This work takes its title from a powerful Emily Dickinson poem, quoted below for full impact:

After great pain, a formal feeling comes –
The Nerves sit ceremonious, like Tombs –
The stiff Heart questions ‘was it He, that bore,’
And ‘Yesterday, or Centuries before’?

The Feet, mechanical, go round –
A Wooden way
Of Ground, or Air, or Ought –
Regardless grown,
A Quartz contentment, like a stone –

This is the Hour of Lead –
Remembered, if outlived,
As Freezing persons, recollect the Snow –
First – Chill – then Stupor – then the letting go –

Hour of Lead comprises a set of movements on the notion of pain, whether stabbing, bittersweet, profound, or releasing, allowing a full range of sonorities to be heard from the orchestra. It is also inspired by Ode to Hilma, the mighty, meditative canvases by Aotearoa painter Julia Morison shown this year in Wellington’s City gallery.

» INSTRUCTION 1:
Decide whether each statement below agrees with the note on Hour of Lead, answering yes or no and quoting the words of the note that settle it. (a) The work's title is taken from a poem by Emily Dickinson. (b) Julia Morison's canvases were shown this year in Auckland. (c) The work lets the full range of an orchestra's sonorities be heard.
» INSTRUCTION 2:
Write out a passage of the note on Hour of Lead word for word. Begin at the words "This work takes" and stop after "or Centuries before’?".

» PROVIDED MATERIAL:
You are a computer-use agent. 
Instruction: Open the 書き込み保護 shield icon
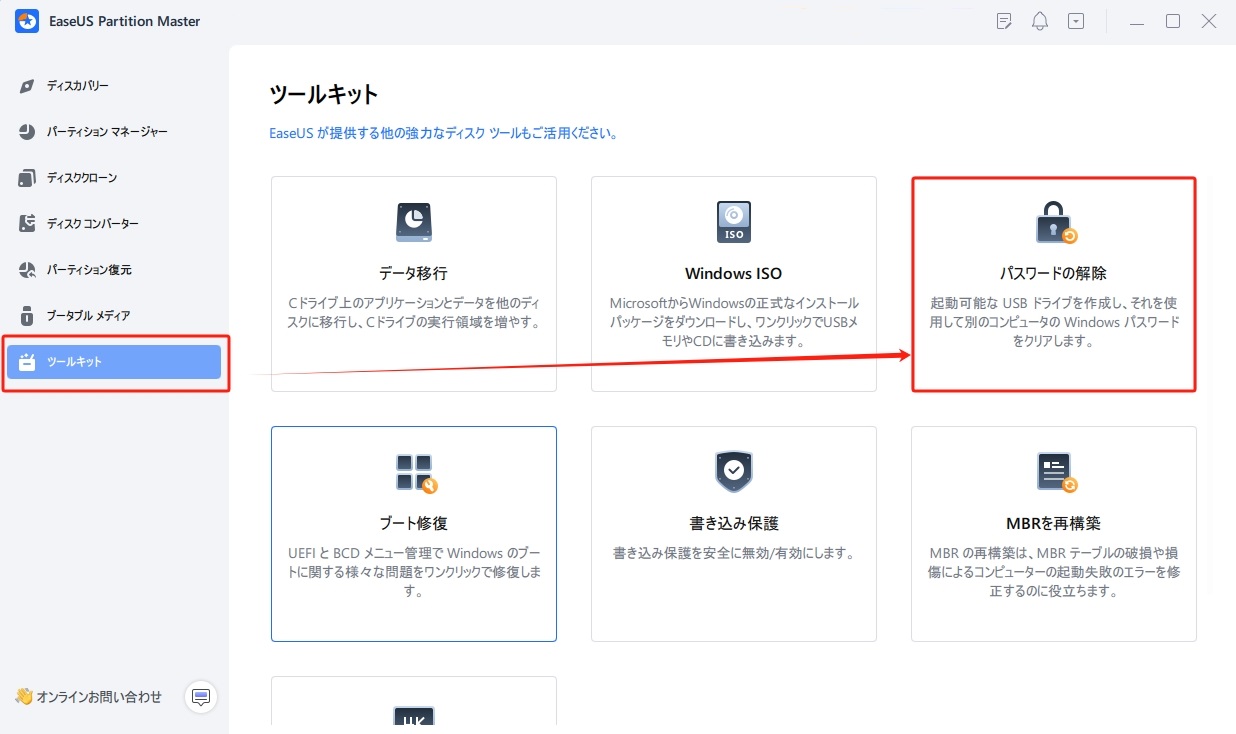(x=733, y=471)
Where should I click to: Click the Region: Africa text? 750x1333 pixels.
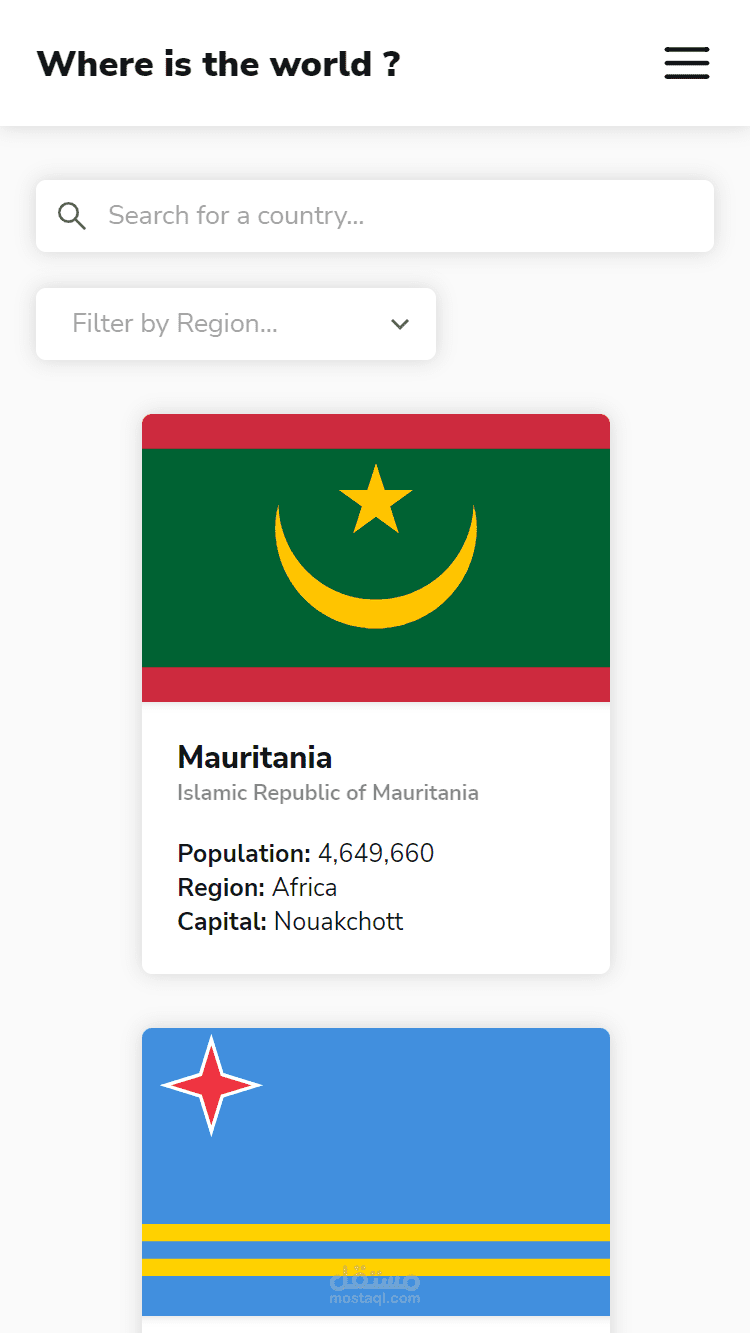point(257,887)
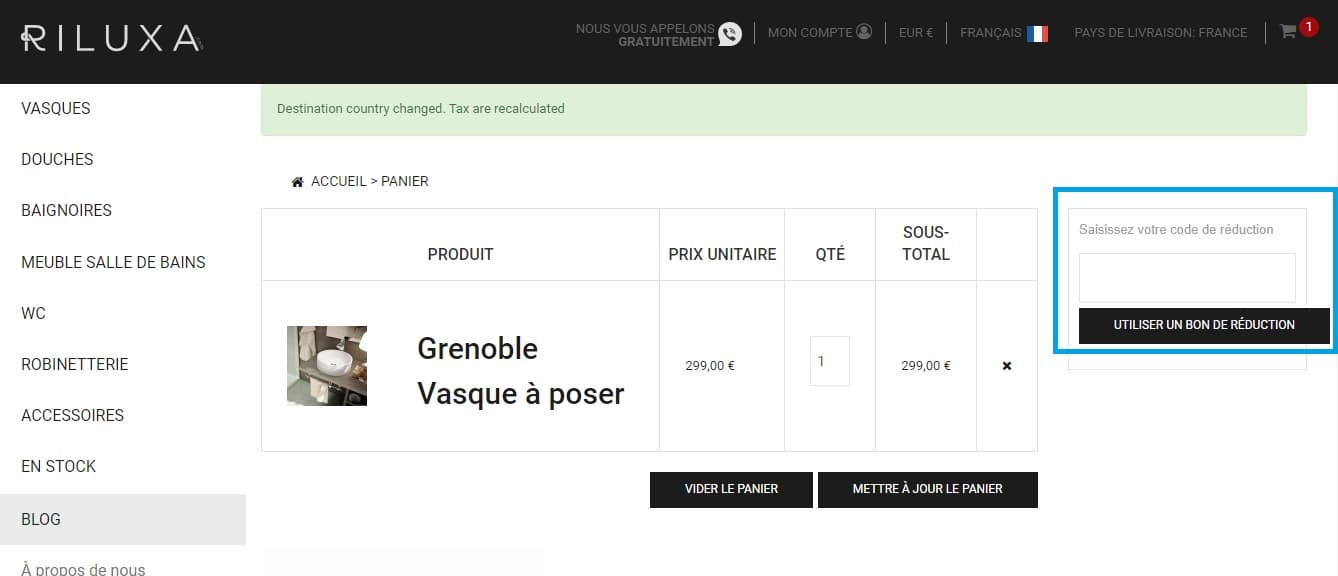The width and height of the screenshot is (1338, 576).
Task: Click the coupon code input field
Action: point(1187,277)
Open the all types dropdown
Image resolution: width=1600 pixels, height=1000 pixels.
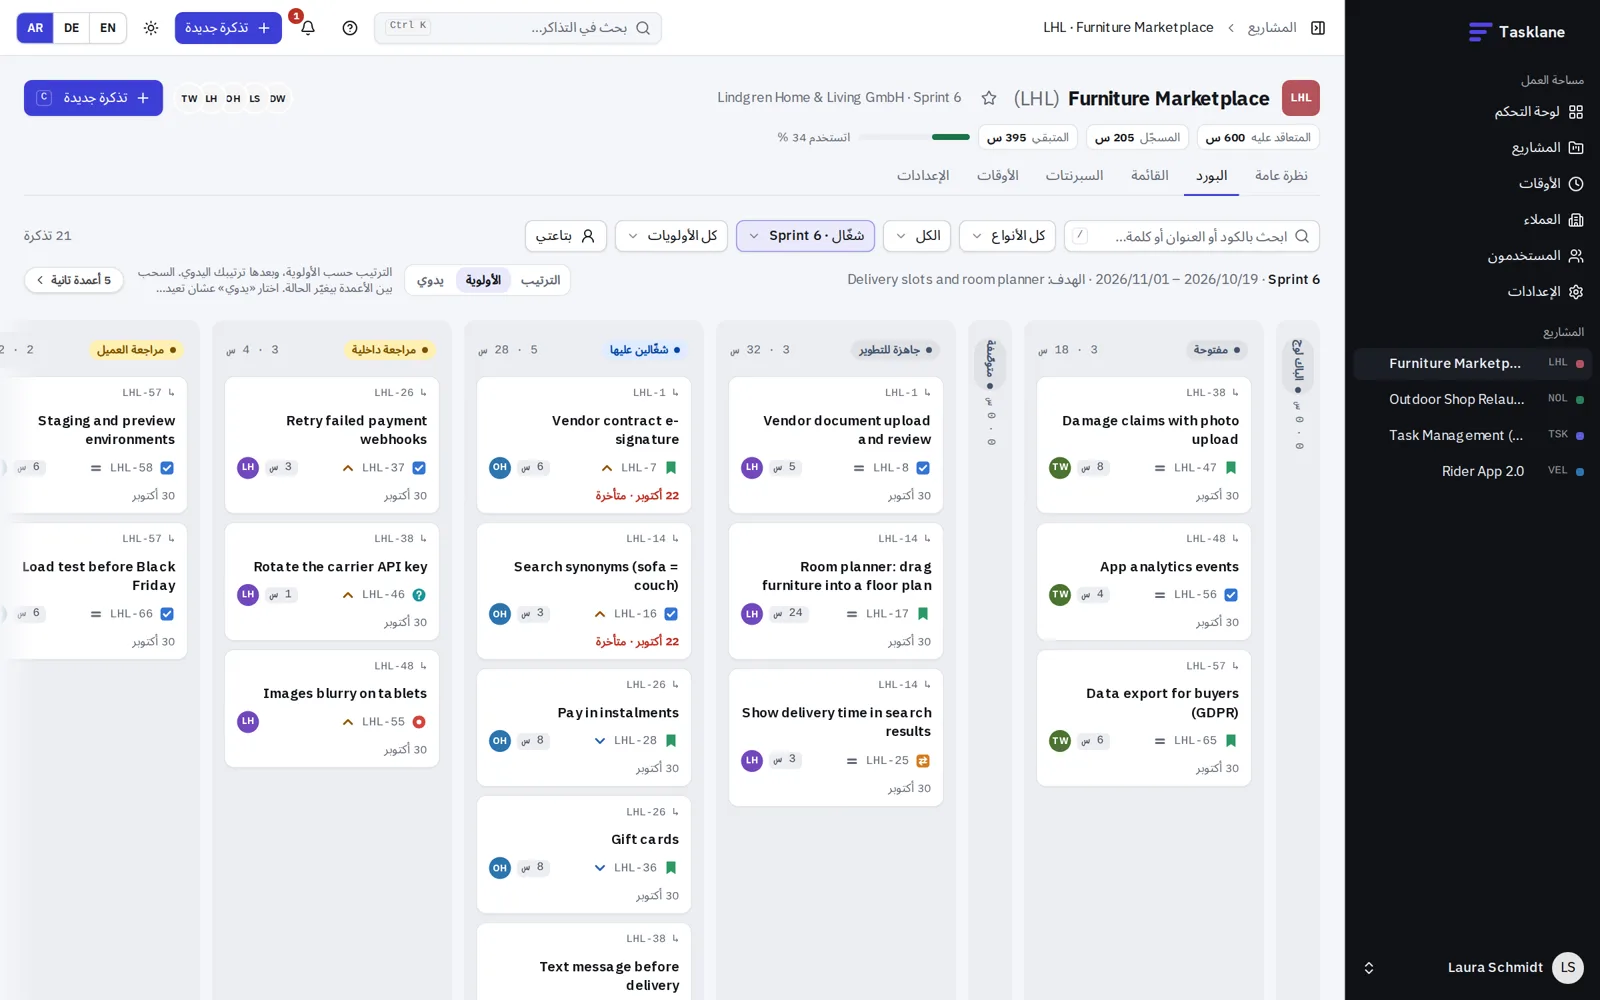point(1008,236)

» TASK OUTPUT 1:
(a) Yes: "This work takes its title from a powerful Emily Dickinson poem"
(b) No: "shown this year in Wellington’s City gallery"
(c) Yes: "allowing a full range of sonorities to be heard from the orchestra"

» TASK OUTPUT 2:
This work takes its title from a powerful Emily Dickinson poem, quoted below for full impact:

After great pain, a formal feeling comes –
The Nerves sit ceremonious, like Tombs –
The stiff Heart questions ‘was it He, that bore,’
And ‘Yesterday, or Centuries before’?